Zach Welch wrote:
> On Mon, 2009-11-30 at 14:42 -0800, David Brownell wrote:
>   
>> On Monday 30 November 2009, Zachary T Welch wrote:
>>     
>>> Registers a signal handler to catch SIGSEGV in order to display the
>>> stack where the program crashed.
>>>       
>> Is this for inside OpenOCD?  If so, I'd rather just expect folk
>> to run inside GDB.  Either they're running natively and should
>> never see SEGV ... or they should be able to fire up GDB to get
>> this data (and likely more).
>>
>>     
>
> Not everyone wants to run GDB, and not all segfaults can be predicted.
>
> If you get one, it's better to have usable data than be required to
> reproduce what might be a Heisenbug.  I have found this feature to be
> highly useful in the past, to the extent that I am not joking about
> wanting to implement a libbfd version of the module symbol lookup.

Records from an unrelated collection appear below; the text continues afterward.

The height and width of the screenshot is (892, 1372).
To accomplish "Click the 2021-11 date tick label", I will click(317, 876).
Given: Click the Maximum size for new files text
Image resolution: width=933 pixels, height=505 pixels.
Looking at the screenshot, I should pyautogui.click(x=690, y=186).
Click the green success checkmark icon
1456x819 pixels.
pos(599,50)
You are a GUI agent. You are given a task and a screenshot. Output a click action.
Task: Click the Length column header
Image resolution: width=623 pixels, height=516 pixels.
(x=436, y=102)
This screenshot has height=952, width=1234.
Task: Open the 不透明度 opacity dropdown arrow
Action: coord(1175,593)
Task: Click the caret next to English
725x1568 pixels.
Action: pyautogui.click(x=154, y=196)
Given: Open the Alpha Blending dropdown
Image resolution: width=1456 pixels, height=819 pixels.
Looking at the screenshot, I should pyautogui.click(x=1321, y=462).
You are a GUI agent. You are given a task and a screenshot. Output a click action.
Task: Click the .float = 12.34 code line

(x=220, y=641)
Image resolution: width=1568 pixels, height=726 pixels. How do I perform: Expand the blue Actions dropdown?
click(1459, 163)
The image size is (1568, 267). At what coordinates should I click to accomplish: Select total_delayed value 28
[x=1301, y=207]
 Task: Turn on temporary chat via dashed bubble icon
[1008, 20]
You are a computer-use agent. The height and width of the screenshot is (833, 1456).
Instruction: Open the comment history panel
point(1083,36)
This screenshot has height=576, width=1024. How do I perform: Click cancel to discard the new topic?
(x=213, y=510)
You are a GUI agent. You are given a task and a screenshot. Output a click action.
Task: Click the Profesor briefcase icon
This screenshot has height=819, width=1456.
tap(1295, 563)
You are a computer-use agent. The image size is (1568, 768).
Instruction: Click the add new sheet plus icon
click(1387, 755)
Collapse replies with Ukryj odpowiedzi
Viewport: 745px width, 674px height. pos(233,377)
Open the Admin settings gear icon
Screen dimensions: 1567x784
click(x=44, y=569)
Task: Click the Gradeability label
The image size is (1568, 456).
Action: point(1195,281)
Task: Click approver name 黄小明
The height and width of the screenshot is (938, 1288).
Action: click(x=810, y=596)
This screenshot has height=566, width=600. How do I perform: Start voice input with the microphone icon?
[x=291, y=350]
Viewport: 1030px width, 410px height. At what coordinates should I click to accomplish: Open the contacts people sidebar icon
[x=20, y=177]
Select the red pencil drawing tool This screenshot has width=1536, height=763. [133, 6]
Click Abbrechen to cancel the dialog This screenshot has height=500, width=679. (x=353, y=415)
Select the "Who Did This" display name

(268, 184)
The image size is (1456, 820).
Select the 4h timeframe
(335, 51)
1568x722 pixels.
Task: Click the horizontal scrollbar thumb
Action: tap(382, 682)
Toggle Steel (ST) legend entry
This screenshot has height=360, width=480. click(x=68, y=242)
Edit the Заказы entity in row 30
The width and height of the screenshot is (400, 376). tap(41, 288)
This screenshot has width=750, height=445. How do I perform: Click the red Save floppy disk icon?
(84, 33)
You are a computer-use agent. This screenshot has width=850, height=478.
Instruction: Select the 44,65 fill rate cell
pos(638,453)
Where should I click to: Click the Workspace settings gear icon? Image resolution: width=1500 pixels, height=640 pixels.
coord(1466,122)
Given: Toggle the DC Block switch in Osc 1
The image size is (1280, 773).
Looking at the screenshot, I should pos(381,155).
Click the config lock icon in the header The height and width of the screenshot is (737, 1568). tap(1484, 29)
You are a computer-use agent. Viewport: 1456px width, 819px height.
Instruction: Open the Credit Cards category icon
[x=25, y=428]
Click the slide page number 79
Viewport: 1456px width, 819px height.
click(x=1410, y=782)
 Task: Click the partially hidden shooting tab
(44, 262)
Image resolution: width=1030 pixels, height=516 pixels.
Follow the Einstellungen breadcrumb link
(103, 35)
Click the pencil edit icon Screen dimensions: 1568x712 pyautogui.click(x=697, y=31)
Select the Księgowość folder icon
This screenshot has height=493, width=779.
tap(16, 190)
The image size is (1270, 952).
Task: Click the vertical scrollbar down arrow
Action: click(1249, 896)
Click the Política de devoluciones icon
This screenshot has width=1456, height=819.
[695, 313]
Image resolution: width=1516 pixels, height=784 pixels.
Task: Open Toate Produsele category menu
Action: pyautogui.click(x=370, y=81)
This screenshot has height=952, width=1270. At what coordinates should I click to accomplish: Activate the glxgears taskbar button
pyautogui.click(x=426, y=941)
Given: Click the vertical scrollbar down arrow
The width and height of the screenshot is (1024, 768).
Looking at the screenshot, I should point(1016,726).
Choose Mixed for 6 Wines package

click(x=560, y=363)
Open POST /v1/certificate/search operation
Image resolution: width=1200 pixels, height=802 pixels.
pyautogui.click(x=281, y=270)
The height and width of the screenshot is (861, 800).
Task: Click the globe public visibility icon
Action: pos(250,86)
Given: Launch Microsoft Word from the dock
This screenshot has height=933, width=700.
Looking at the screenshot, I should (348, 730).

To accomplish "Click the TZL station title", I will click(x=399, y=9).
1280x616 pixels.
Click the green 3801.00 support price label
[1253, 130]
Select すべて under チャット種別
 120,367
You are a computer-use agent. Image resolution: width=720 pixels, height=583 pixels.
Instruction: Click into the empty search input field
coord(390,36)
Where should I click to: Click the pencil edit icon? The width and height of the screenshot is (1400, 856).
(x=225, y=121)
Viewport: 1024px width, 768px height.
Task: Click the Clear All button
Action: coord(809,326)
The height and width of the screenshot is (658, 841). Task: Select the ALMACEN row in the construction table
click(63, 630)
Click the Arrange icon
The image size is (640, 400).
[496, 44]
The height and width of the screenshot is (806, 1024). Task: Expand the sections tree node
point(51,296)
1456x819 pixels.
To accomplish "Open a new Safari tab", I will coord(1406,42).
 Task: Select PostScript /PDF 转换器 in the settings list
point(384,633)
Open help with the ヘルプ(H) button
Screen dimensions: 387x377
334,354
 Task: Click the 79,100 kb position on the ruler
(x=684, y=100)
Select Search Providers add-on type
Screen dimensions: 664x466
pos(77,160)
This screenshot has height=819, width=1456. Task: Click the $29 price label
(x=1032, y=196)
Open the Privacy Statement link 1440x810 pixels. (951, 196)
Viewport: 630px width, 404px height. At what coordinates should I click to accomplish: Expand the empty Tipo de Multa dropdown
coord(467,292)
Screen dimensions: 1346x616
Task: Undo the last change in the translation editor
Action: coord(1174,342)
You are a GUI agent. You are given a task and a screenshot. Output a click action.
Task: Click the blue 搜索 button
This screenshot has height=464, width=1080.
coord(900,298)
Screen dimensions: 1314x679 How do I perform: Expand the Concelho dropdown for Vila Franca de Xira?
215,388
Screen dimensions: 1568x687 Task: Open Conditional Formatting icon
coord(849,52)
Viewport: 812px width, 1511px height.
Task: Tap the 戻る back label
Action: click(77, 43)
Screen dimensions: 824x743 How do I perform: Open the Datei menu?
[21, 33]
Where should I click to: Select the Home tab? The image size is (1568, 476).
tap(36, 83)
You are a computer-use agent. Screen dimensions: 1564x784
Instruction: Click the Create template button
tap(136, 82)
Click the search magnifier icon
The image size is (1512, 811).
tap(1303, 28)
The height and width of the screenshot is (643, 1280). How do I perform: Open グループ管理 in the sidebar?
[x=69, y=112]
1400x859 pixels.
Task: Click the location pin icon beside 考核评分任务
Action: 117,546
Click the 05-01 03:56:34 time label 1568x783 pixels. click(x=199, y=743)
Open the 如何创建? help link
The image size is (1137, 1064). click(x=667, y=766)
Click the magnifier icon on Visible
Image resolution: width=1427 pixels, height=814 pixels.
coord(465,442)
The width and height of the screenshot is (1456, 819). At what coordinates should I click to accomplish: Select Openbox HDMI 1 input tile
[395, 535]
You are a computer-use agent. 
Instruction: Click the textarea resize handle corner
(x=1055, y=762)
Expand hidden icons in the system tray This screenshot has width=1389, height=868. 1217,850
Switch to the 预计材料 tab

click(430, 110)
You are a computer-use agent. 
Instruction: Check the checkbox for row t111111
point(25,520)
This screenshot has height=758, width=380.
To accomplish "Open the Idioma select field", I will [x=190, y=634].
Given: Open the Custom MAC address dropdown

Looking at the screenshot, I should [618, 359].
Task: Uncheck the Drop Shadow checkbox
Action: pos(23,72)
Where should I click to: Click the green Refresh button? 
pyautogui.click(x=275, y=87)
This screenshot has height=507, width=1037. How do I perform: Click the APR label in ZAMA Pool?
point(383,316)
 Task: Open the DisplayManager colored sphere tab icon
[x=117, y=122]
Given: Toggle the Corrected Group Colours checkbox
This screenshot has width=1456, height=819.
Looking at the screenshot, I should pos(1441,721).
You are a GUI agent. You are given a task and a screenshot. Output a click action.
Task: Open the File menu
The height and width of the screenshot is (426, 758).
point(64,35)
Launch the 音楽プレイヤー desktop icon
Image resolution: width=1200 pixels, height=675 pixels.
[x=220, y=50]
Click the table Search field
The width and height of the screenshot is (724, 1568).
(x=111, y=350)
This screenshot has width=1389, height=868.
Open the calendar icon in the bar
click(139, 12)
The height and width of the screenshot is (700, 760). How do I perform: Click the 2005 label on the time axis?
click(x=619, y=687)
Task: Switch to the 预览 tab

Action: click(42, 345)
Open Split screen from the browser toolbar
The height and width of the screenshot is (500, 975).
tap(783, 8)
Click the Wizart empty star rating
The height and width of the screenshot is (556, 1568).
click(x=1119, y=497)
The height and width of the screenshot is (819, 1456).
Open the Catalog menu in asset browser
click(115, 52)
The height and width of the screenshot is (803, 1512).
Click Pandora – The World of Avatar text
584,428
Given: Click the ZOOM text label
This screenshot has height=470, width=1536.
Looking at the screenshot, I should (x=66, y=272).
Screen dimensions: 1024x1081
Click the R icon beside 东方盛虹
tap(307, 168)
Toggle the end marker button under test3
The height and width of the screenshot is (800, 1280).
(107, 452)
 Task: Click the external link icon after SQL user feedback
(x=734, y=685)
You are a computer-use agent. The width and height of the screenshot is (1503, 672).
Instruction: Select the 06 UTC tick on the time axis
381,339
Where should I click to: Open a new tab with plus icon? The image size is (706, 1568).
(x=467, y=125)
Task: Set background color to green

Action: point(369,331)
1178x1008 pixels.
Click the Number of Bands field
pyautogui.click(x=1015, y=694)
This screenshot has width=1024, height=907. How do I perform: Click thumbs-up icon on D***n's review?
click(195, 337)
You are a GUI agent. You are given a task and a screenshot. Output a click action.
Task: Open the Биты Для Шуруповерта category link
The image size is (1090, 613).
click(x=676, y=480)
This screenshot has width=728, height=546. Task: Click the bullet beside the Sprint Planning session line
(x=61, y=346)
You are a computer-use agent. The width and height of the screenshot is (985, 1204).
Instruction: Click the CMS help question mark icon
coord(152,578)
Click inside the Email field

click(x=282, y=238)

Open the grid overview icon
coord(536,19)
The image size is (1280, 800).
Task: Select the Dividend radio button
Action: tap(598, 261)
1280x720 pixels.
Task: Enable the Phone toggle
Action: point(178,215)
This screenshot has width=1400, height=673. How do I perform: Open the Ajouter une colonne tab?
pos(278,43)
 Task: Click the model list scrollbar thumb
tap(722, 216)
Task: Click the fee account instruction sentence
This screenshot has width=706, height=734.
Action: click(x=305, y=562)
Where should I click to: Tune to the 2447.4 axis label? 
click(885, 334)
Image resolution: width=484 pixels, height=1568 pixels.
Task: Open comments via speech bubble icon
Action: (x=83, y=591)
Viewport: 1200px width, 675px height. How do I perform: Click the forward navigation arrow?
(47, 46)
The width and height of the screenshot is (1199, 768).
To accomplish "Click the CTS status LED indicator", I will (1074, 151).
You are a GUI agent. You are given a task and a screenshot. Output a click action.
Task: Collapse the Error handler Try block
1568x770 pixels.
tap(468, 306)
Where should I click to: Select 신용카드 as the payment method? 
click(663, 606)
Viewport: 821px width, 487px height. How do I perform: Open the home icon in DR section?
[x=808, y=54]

> This feature ensures that we can get reasonable stack traces from users,
> without them having to do any extra work.  Less steps for crash reports
> is a Good Thing, I imagine Martha would say.
>   
Hm - I'm with David here: I am not very fond of re-inventing parts of 
gdb to include it in OpenOCD.

Fully implementing this would make OpenOCD depend on libbfd just for 
crash reports - this is ridiculous.

> Good built-in debugging facilities can be far superior to a debugger,
> and the Jim scripting language adds the fun twist where OpenOCD can
> expose these debug features directly to the user.  You laugh now.  The
> first time you use one of the stack dumps that it can produce, you will
> come to thank me for adding this feature. ;)  Right now, I seem to find
> new ways to create segfaults on a regular basis, and this makes it much
> faster for me to see what has happened -- without ever running GDB.
>   
What is the problem with running gdb?